● **Task to complete**
Each line from the one containing "This screenshot has width=855, height=408." to the end of the entries below must be restated exactly, and no other line should appear.

Stored records:

▼

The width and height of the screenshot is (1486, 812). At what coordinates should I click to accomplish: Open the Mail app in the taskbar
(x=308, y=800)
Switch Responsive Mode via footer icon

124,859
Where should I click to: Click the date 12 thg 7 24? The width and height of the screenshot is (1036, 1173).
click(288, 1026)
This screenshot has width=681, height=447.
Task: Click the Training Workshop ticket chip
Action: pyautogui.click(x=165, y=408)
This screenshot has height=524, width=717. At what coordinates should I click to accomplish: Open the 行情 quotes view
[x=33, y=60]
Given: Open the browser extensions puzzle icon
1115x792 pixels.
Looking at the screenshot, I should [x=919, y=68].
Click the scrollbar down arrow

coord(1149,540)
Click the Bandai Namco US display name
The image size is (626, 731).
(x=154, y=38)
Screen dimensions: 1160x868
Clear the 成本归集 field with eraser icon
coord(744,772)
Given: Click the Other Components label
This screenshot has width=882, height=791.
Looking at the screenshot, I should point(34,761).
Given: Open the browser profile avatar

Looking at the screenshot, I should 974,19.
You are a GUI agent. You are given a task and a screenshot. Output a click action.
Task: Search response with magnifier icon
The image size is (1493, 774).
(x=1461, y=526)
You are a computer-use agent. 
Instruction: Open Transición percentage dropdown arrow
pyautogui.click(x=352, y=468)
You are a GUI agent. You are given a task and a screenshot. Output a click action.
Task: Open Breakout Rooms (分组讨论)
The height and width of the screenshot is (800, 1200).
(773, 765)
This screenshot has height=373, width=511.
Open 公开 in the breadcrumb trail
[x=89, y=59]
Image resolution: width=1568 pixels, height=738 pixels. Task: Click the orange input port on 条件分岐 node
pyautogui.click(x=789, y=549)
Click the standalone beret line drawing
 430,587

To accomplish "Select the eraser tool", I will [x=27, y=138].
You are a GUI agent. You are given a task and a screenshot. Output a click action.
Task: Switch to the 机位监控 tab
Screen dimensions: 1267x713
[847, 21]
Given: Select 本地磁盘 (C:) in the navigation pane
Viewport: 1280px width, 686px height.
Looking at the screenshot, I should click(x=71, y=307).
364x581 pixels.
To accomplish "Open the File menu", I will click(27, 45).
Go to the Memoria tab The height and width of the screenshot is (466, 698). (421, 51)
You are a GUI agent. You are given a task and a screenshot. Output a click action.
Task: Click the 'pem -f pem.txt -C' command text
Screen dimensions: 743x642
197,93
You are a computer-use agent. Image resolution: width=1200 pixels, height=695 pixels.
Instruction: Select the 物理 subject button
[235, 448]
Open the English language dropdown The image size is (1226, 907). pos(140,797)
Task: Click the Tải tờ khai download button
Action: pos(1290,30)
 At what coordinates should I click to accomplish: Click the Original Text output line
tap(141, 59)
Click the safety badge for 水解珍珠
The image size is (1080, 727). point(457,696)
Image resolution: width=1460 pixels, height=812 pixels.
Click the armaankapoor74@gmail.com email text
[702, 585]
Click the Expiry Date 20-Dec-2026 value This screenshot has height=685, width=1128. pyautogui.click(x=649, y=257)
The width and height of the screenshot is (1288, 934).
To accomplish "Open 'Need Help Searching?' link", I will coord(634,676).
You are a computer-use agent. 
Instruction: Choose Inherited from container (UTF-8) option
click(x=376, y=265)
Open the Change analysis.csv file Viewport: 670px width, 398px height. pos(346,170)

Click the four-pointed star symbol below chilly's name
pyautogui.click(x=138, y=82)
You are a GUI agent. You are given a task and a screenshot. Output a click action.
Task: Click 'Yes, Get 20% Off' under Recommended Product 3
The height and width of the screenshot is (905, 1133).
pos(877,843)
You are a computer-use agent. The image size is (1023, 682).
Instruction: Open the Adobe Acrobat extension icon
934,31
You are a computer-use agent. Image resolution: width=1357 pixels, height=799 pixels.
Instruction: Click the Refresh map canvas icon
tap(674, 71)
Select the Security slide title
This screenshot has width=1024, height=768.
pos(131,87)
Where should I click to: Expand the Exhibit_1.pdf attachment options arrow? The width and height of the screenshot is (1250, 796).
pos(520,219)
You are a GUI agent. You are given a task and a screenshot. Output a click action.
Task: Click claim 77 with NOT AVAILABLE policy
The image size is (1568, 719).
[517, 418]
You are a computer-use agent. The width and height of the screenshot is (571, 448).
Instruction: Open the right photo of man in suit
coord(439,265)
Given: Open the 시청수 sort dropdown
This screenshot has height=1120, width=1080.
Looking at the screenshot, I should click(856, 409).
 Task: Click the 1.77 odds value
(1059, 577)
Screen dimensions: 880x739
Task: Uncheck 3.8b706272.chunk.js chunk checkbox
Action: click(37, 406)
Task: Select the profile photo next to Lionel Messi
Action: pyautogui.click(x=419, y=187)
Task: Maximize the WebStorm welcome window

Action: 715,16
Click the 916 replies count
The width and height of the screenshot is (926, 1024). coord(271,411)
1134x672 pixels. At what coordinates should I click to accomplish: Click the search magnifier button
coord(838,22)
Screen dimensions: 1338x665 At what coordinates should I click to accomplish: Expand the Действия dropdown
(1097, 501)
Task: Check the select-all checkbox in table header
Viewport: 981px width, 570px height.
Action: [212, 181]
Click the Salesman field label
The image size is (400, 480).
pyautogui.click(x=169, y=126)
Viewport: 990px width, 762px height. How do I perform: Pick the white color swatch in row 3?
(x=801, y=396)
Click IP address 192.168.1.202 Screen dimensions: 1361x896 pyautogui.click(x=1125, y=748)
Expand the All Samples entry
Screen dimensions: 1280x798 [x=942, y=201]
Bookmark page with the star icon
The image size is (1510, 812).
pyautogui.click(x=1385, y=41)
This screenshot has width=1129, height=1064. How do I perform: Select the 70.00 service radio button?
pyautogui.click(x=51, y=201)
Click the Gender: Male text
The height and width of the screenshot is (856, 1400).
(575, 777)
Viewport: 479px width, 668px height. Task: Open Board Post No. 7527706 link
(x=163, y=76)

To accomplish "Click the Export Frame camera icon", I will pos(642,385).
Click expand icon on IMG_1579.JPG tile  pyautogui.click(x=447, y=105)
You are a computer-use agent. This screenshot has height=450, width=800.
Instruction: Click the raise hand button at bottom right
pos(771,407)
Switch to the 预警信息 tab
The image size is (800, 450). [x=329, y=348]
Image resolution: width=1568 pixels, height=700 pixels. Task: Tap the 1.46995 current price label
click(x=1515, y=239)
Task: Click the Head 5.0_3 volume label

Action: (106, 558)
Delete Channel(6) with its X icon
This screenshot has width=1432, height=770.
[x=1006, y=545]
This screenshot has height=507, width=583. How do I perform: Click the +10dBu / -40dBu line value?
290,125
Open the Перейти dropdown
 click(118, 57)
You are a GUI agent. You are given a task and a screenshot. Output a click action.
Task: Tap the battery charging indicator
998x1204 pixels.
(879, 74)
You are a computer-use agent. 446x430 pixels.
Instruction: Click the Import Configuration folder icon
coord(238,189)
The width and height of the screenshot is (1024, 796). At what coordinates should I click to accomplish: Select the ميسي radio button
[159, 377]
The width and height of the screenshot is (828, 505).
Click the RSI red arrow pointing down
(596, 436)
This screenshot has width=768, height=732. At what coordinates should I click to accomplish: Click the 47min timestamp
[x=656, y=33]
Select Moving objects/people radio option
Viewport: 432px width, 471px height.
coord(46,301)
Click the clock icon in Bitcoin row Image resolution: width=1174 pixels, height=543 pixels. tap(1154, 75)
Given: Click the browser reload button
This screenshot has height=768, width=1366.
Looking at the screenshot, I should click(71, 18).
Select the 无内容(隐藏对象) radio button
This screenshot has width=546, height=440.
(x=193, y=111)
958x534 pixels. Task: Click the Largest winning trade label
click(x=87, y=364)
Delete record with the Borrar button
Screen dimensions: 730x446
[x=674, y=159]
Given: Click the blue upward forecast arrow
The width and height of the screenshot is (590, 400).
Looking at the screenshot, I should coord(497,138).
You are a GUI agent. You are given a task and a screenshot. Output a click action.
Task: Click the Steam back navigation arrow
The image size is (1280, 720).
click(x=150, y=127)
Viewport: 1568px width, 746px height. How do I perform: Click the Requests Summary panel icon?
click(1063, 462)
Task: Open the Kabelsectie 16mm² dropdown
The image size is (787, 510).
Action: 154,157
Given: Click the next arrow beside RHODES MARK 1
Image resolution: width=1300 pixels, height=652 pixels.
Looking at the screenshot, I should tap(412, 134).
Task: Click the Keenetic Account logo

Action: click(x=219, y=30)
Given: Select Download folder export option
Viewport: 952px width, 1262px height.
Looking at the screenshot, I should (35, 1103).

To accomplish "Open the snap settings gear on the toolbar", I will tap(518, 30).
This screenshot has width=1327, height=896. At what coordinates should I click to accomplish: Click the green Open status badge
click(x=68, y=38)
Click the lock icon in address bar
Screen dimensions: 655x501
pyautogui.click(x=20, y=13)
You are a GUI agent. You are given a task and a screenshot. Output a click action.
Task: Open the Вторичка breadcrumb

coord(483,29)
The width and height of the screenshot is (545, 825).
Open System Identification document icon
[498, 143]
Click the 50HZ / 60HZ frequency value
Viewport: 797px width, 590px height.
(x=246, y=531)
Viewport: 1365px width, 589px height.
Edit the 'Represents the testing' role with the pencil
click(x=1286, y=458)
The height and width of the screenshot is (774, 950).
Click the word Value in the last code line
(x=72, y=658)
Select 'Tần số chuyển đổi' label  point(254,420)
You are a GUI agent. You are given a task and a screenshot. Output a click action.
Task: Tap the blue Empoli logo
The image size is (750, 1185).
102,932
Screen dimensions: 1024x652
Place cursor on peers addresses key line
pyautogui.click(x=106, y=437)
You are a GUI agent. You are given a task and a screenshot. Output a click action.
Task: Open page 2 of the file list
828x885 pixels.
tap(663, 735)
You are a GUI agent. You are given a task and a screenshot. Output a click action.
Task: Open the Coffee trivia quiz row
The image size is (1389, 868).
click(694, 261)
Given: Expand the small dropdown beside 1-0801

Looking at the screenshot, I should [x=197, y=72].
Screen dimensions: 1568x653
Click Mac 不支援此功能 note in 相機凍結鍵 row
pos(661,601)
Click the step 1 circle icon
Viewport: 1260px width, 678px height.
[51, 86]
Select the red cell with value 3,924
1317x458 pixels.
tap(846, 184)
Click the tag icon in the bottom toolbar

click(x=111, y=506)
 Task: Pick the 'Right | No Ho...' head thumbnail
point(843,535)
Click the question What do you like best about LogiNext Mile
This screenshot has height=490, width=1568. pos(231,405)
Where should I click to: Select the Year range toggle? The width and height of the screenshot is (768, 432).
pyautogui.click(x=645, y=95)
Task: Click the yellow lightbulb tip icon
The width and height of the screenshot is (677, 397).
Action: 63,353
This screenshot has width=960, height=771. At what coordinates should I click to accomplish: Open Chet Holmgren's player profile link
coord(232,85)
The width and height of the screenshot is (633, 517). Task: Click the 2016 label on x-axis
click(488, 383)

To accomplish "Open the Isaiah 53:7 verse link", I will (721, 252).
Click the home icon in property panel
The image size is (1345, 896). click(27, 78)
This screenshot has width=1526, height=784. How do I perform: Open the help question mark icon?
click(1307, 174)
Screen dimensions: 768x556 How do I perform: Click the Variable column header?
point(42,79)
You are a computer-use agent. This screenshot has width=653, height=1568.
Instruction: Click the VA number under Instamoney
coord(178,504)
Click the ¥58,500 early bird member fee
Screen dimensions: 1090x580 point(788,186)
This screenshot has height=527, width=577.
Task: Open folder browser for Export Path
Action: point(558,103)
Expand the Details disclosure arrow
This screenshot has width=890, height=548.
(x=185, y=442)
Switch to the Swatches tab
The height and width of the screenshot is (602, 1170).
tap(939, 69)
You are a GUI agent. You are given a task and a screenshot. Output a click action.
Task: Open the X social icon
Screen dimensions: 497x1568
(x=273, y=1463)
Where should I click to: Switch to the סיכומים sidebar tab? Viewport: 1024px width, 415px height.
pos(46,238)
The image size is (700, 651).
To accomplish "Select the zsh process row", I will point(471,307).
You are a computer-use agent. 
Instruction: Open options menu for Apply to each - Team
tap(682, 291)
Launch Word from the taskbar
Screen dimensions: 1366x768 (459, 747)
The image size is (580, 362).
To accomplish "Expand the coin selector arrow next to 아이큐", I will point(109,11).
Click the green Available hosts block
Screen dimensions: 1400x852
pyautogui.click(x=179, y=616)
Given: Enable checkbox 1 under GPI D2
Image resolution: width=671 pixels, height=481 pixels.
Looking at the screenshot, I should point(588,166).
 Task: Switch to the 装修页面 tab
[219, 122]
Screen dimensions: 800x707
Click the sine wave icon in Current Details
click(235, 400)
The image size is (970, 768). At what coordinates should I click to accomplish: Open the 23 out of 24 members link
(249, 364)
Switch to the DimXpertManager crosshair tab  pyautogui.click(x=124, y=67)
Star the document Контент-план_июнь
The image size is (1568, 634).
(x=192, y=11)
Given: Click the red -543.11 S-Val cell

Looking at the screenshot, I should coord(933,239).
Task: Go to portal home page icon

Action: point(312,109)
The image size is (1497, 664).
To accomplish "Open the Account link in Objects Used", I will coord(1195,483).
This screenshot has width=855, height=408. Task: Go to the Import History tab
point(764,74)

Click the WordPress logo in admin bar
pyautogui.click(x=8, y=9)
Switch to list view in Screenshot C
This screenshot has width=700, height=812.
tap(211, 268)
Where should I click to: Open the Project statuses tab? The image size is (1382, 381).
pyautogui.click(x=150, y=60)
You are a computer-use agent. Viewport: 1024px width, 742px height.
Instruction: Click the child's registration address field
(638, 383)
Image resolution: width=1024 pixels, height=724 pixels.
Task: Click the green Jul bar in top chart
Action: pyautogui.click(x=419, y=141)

▲

● **Solution to the exercise**
This screenshot has width=855, height=408. Task: Go to the Import History tab
point(764,74)

Click the WordPress logo in admin bar
pyautogui.click(x=8, y=9)
Switch to list view in Screenshot C
This screenshot has width=700, height=812.
tap(211, 268)
Where should I click to: Open the Project statuses tab? The image size is (1382, 381).
pyautogui.click(x=150, y=60)
You are a computer-use agent. Viewport: 1024px width, 742px height.
Instruction: Click the child's registration address field
(638, 383)
Image resolution: width=1024 pixels, height=724 pixels.
Task: Click the green Jul bar in top chart
Action: pyautogui.click(x=419, y=141)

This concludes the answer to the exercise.